There was one pregnancy with mild preeclampsia, but no preterm birth reported in the prospective cohort and only one infant was born preterm among the two retrospective case reports (Table 2).

An increased risk for bleeding complications during pregnancy and around delivery has to be considered in women treated with any anticoagulant including NOACs. While a reduction of intracerebral bleeding events during the treatment with NOACs as compared with VKA is considered as an important advantage of these drugs [34, 43] they may expose specific patient groups to a higher risk for gastrointestinal bleeding events [34]. Moreover, bleeding complications have been observed more frequently in women than in men [2]. In late pregnancy, similar to VKA, rivaroxaban might cause cerebral bleeding in the foetus. Except for one case with an evacuation of a missed abortion we did not observe (maternal) bleeding complications in our case series. However, rivaroxaban exposure was limited to the first trimester in most of the cases. All women of the current case series discontinued rivaroxaban after discovering their pregnancy. A delay of initiation of conversion to LMWH as observed in some of our pregnancies should be avoided in high risk pregnancies, since the switching from rivaroxaban to LMWH therapy can be easily conducted in clinical practice [42] (Fig. 4).

Fig. 4
figure 4

Proposed procedure after inadvertent treatment with rivaroxaban during pregnancy. Switch from rivaroxaban to LMWH should be decided upon individual risk assessment. The first dose of the replacement anticoagulant (e.g. LMWH) can be given at the time the next dose of rivaroxaban would have been due. LMP, last menstrual period. Asterisk indicates individual decision about re-initiation of rivaroxaban after lactation period

In summary, our observations do not provide evidence of a substantial embryotoxic risk for rivaroxaban during early pregnancy. Therefore, our results may be used to reassure those women, who were inadvertently exposed to rivaroxaban in early pregnancy. These women should be carefully counselled to prevent overestimation of embryotoxic risks. Apart from reconsidering the need of continuous anticoagulation a detailed ultrasound should be recommended to confirm normal foetal development (Fig. 4).

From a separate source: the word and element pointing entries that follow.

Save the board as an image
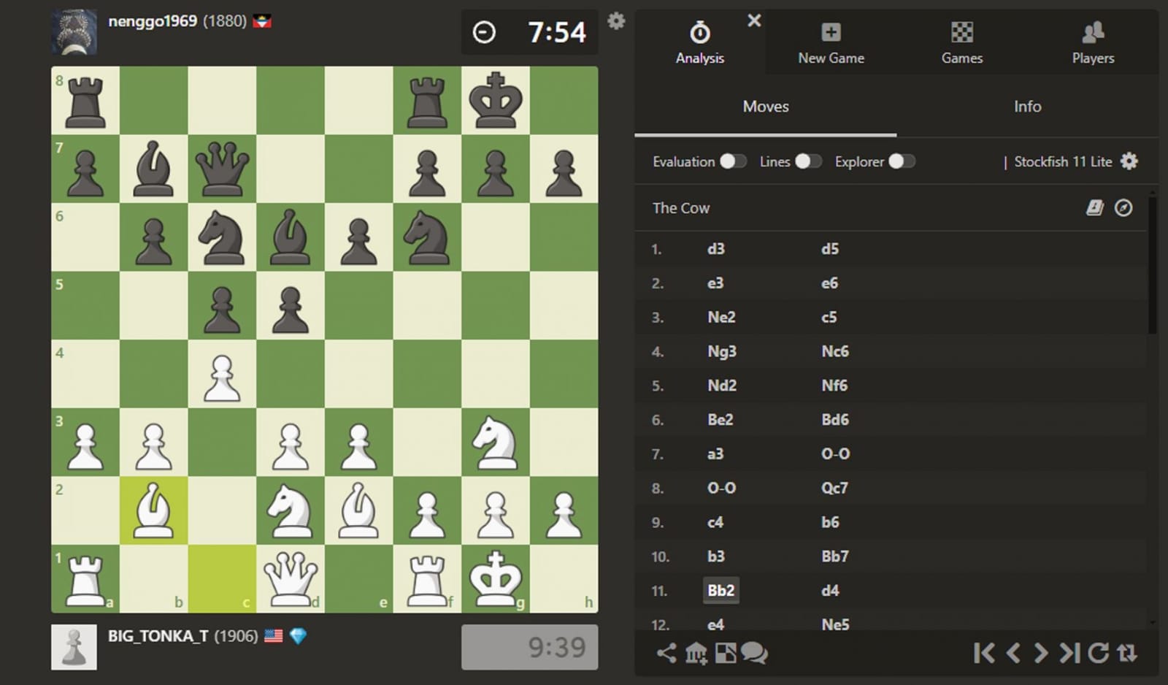 point(726,654)
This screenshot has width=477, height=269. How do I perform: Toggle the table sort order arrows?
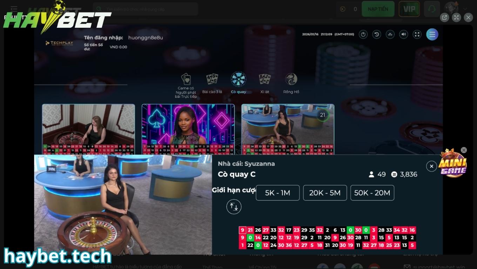click(234, 206)
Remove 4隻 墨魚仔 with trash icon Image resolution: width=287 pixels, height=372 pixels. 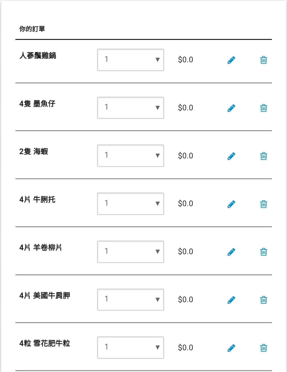pos(263,108)
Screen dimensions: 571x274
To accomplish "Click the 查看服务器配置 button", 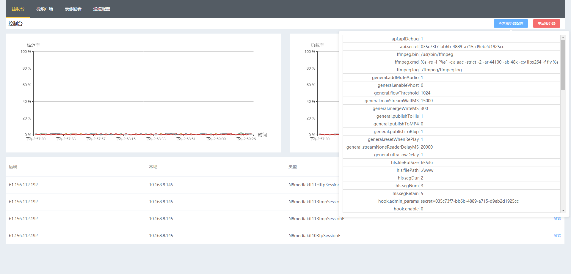I will point(511,23).
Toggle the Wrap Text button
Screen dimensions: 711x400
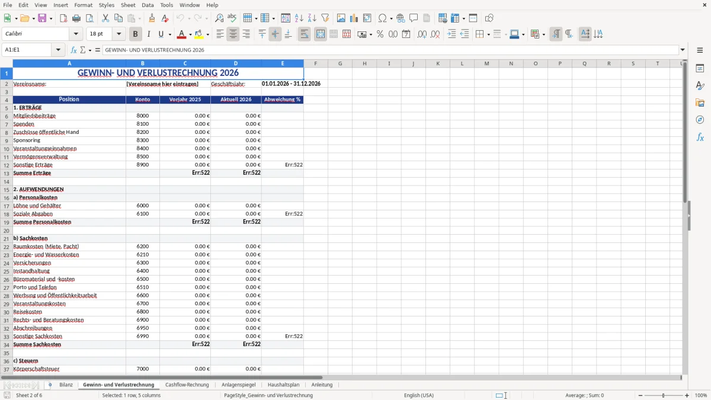(x=305, y=34)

The available data are still insufficient to document safety and to recommend the use of rivaroxaban during pregnancy. Before prescribing rivaroxaban to women of childbearing age they should be advised to use effective birth control. According to the European labelling of rivaroxaban (EMA) as contraindicated during pregnancy, rivaroxaban should be discontinued in unplanned pregnancies. More observational studies on rivaroxaban and other NOACs during pregnancy are required because it appears likely that the number of pregnant women exposed to these drugs will increase in the future.